* Work instructions
Under this line are records; the part from the line containing "This screenshot has width=480, height=448." through the line containing "the hourglass tile" should be repeated exactly. Please exclude pictures.

* Data supplied
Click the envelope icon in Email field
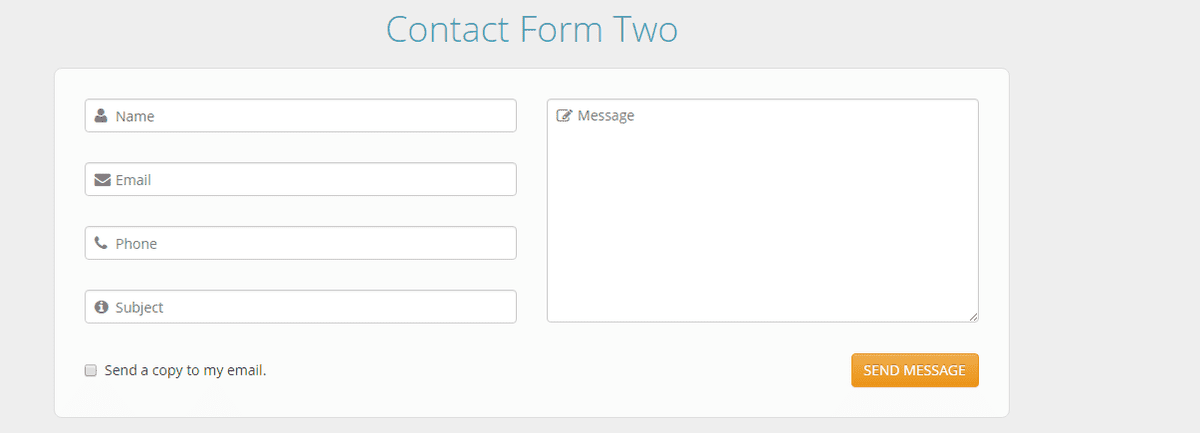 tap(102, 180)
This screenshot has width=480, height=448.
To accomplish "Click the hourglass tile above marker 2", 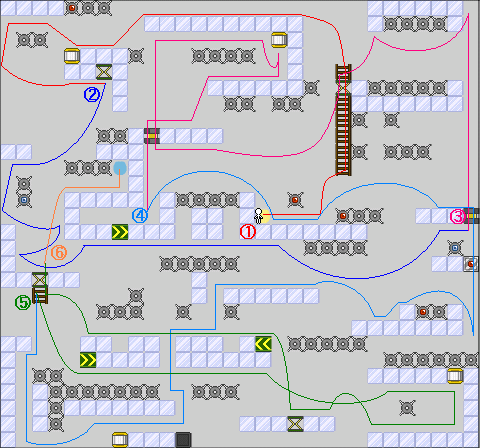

...

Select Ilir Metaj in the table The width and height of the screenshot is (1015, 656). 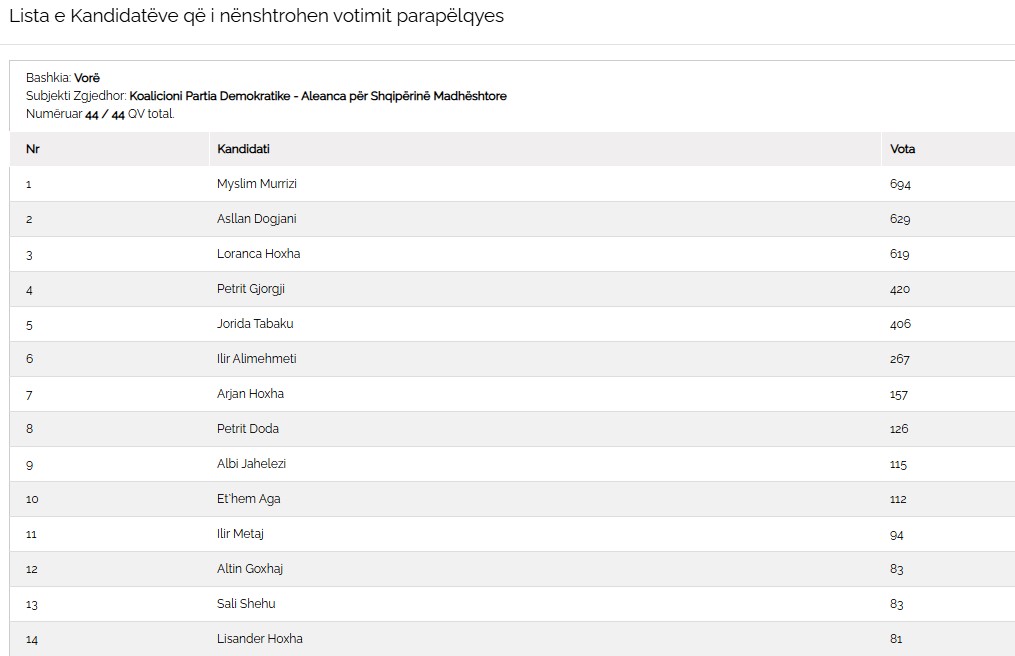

* Task answer
This screenshot has width=480, height=448.
To accomplish "Click the hourglass tile above marker 2", 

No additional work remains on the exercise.